*EXCERPTED PASSAGE*.
====

Next, it’s time to close and padlock the revolving door between
government and industry.
Donald
Trump has not just enriched himself and his advisers; he has turned his White
House into a case study in the dangers of the revolving door between industry
and government.
Trump
railed against Goldman Sachs on the campaign trail in 2016. But as soon as he
was elected, he tapped more than half a dozen of the firm’s employees to fill senior
positions in his administration — enough to open a new Goldman Sachs branch
office.
One
of these people was Gary Cohn, the former President of Goldman Sachs, who
became Trump’s top economic adviser. On his way out of Goldman, the firm gave
him a whopping $285 million — $123 million in the form of cash and
stocks that he could only collect if he left the firm to work in government.
I
call that a “pre-bribe.” And it paid off, too. While cashing that $285 million
check, Gary Cohn helped rewrite our nation’s tax laws, rammed the changes
through Congress, and gave Goldman Sachs their money back — and a few billion dollars in change.
There
are countless examples like this in the Trump Administration, but it’s a
widespread problem in official Washington — and it goes far beyond obvious and
egregious quid-pro-quo bribery. When someone serves in government with plans to
immediately turn around and work in the industry they’ve been overseeing, that
individual faces obvious incentives to advance the interests of their future
employer. And when someone moves immediately from a regulated company to a job
regulating that company, the public is right to worry about the risk that such
individuals will prioritize the interests of their old bosses.
Government
must be able to benefit from tapping private sector expertise, and public
servants who leave government should be able to find post-government
employment. Similarly, volunteer and part-time government positions, which make
sense in certain situations, necessarily assume some level of outside work. But
there is a difference between expertise and graft.
It
isn’t simply a matter of replacing Trump with an honest President. We’ve seen
the issue of industry lobbyists and top execs spinning freely through the
revolving door to and from important government positions in both Democratic
and Republican administrations. Fixing the underlying problem requires us to
tighten up the rules to ensure that when government officials are making
decisions, they are considering only the public interest — and not their own
personal interests or the interests of their friends and future employers.

====

*RECORDS SUPPLIED*.
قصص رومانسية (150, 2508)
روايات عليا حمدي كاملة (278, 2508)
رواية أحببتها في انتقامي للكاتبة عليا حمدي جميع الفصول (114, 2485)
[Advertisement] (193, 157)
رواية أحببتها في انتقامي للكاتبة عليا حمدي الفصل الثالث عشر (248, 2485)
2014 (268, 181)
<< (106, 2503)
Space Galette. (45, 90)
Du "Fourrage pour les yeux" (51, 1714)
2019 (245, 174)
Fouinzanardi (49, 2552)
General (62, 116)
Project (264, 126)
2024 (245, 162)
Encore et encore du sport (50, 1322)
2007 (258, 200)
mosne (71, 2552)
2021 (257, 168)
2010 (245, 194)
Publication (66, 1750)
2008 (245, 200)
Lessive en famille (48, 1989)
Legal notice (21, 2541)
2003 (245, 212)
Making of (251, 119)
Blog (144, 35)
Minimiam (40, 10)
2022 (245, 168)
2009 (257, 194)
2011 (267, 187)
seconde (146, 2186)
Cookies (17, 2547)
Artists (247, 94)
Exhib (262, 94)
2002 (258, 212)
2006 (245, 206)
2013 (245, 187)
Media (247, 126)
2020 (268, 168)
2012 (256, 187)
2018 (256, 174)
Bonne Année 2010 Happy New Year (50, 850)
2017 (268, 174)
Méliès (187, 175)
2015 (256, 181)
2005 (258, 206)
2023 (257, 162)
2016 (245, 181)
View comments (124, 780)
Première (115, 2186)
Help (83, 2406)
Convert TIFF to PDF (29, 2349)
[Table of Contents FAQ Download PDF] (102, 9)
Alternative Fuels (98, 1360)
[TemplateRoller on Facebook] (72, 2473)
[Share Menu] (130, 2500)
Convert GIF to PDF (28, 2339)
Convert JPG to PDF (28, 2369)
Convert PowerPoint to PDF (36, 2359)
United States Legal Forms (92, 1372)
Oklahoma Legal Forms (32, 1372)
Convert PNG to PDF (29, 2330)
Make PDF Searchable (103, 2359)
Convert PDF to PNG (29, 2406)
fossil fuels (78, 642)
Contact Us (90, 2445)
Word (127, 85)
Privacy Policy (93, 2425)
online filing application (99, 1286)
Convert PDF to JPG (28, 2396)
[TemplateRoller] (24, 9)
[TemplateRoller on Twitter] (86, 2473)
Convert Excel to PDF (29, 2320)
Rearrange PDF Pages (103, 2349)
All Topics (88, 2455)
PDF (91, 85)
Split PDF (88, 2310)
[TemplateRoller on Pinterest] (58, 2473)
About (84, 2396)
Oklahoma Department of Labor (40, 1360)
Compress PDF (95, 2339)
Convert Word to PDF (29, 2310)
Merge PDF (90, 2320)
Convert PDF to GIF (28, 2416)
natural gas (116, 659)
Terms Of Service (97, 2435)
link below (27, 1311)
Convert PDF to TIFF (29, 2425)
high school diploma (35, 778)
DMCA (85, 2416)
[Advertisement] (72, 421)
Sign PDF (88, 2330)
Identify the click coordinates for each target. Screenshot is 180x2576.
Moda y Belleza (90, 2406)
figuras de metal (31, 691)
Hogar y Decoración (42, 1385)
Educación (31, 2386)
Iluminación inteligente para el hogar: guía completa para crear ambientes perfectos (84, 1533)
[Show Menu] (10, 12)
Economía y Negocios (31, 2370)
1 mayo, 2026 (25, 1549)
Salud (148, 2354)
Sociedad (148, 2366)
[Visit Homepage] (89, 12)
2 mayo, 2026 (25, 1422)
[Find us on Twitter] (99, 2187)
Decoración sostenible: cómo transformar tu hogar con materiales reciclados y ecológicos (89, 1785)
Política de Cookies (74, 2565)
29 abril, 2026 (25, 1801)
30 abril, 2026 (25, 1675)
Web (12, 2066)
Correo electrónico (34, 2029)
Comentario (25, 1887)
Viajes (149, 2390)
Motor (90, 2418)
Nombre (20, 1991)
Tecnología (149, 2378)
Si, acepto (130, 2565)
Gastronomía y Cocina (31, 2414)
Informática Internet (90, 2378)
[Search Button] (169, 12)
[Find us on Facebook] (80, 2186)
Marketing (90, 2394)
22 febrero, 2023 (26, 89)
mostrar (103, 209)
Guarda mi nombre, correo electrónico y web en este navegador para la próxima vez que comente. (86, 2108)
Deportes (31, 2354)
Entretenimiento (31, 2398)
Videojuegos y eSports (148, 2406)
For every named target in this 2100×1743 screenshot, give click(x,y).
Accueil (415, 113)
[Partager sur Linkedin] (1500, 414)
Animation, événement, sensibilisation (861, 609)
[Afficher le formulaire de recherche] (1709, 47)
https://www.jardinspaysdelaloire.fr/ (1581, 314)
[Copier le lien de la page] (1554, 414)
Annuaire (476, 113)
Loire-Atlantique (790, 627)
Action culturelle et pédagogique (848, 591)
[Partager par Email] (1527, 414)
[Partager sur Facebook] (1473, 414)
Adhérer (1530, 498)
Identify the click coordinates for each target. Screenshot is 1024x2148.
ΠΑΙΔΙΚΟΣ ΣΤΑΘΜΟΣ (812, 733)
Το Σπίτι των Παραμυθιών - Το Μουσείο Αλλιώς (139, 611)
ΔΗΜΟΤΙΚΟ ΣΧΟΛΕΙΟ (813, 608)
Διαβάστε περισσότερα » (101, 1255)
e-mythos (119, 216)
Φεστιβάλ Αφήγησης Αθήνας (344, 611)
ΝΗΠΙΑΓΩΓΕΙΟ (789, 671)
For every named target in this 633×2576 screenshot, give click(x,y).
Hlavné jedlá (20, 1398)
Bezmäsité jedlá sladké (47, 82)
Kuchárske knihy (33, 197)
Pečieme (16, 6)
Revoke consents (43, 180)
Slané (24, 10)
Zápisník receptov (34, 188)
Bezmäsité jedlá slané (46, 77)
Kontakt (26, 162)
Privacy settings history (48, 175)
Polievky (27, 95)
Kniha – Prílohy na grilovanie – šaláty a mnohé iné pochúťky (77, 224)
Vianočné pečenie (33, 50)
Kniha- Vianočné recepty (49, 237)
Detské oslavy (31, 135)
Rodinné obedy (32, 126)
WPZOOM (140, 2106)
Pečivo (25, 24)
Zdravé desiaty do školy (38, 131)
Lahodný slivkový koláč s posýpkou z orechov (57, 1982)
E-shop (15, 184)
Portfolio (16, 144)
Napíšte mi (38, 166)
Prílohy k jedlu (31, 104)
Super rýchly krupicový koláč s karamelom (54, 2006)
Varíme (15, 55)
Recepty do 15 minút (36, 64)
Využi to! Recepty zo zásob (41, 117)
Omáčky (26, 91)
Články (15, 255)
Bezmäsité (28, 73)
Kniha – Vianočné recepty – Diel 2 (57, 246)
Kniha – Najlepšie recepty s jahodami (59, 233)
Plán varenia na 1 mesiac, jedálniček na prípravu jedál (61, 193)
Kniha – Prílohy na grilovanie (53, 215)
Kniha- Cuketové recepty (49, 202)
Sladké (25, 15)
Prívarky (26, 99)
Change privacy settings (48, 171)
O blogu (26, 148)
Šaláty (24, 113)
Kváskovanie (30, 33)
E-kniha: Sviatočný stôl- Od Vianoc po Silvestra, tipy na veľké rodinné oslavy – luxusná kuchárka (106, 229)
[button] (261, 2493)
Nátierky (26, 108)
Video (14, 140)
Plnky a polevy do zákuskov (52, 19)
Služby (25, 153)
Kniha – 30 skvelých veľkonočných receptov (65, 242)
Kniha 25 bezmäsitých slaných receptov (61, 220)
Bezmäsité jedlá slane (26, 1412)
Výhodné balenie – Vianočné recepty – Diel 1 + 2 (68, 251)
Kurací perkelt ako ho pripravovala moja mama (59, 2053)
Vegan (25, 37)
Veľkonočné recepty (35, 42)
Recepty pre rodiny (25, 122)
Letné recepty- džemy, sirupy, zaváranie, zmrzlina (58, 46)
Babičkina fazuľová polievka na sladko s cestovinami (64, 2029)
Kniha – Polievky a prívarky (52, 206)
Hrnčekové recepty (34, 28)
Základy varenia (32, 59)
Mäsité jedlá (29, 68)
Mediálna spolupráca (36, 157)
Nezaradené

====

*PROBLEM*. In the passage on the revolving door between government and industry, how much money did Goldman Sachs give Gary Cohn on his way out of the firm?

*TASK SOLUTION*. $285 million